Charles Li, HKEx’s chief executive, told reporters that he suspected a “malicious attack” caused the disruption. Securities and derivatives trading platforms were not affected directly, but the attack prevented seven listed companies from publishing price-sensitive lunchtime announcements on the exchange’s news website.
Surprisingly, officials at the exchange took the view that retail investors might be disadvantaged by this and suspended all seven stocks from afternoon trading — a move that seemed far more disruptive than warranted by the small technical breach.
Some participants have speculated the exchange feared that the disruption was not only malicious but perhaps also aimed at securing some kind of trading advantage.

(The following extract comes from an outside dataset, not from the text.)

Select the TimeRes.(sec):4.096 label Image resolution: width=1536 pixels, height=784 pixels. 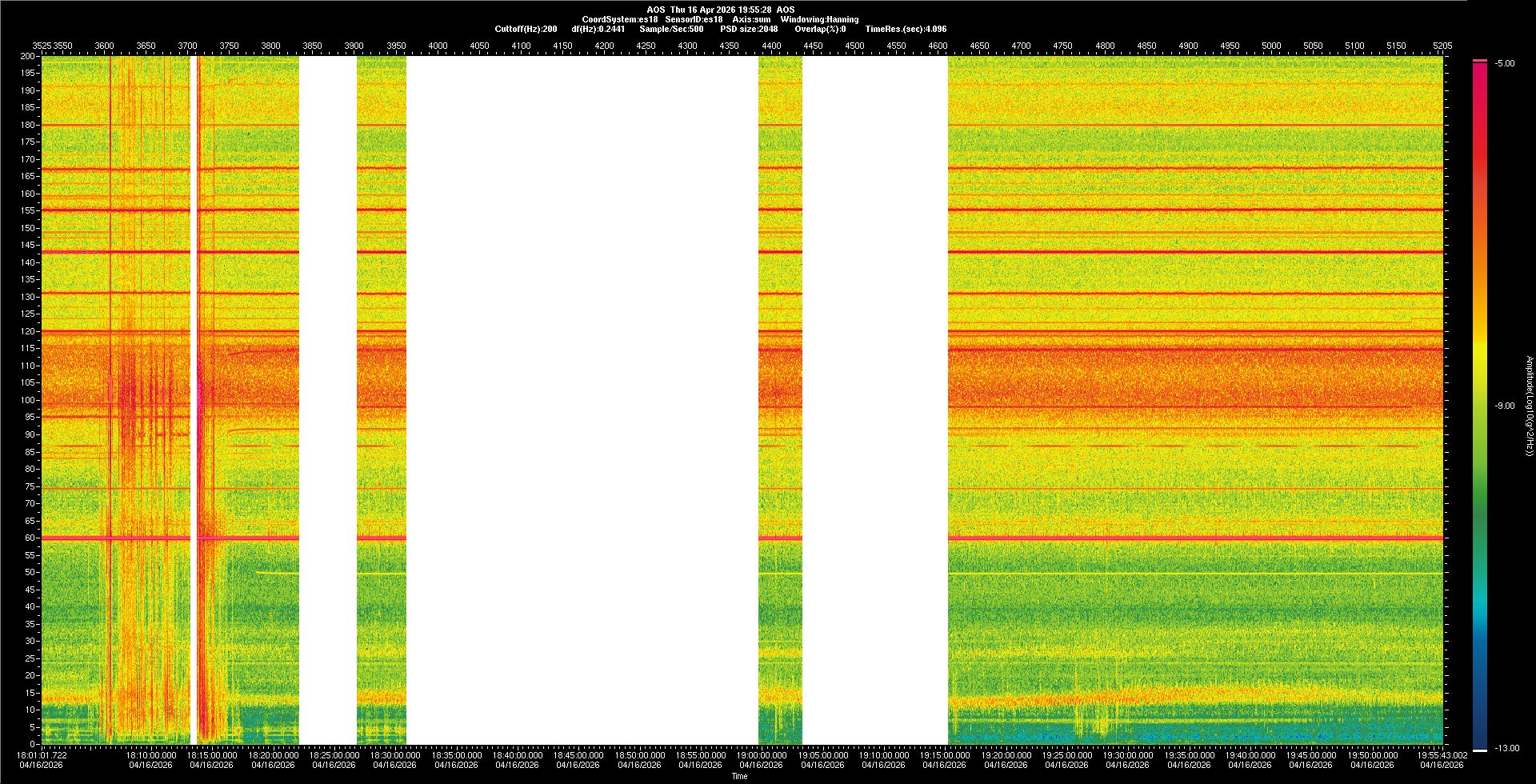906,29
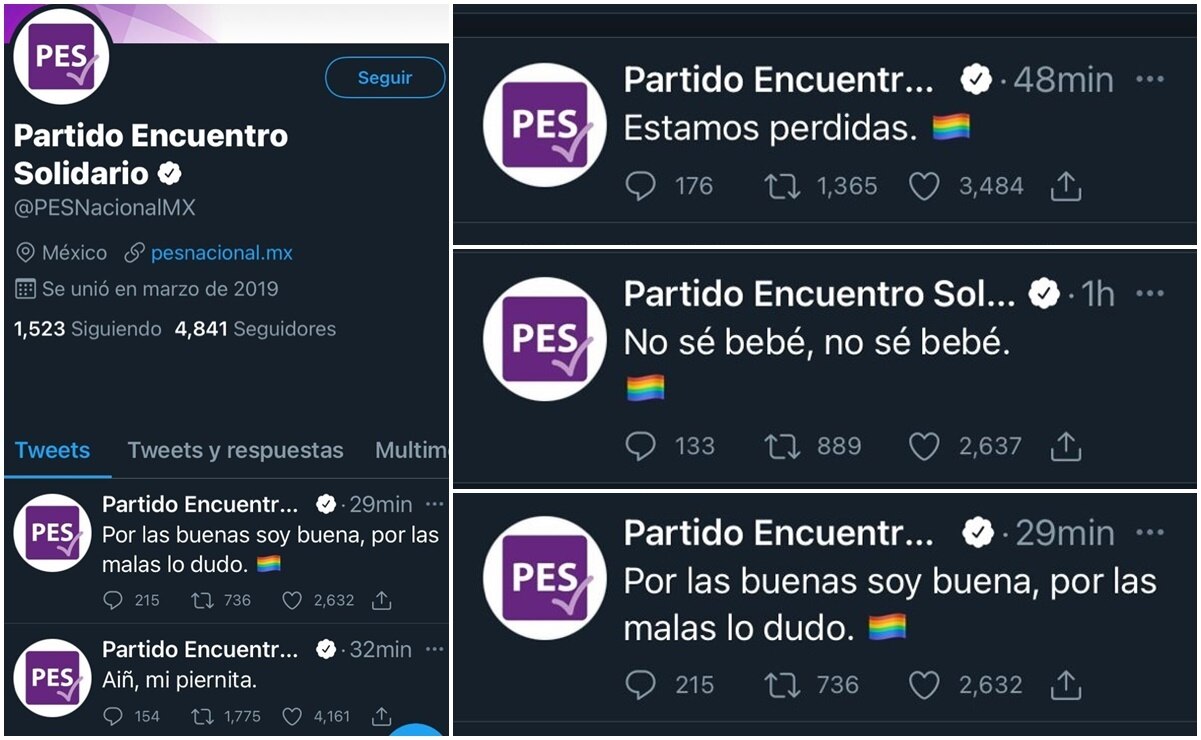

In the wake of an almost 6% sell-off on Tuesday and on the day of its own earnings announcement, the exchange clearly opted for caution in suspending the stocks.
Besides the three blue chips, the other issuers were China Resources Microelectronics, China Power International Development, Dah Sing Banking Group and Dah Sing Financial Holdings. HSBC had announced the sale of its US credit card business to Capital One before the trading halt.
Li revealed very little information about the attack and stressed that hacking was only the “current assessment”.
A series of recent cases have highlighted significant security flaws at some high-profile websites and online networks, including attacks by a group known as LulzSec on Sony, the Arizona Department of Public Safety and News Corporation, among others. However, such attacks are rarely “malicious” and are typically aimed at causing embarrassment and reputational damage, rather than stealing or altering data.
That might yet be the case here. It is certainly embarrassing for the stock exchange, but the truth is that most websites are vulnerable to so-called denial-of-service attacks, including the CIA's, which LulzSec has also claimed responsibility for taking down.
Yesterday should have been far more positive for the exchange. The news might have struggled to get out (or not), but HKEx posted impressive results yesterday. Net profits in the second quarter were up 19.5% over the same period last year on the back of heightened trading activity.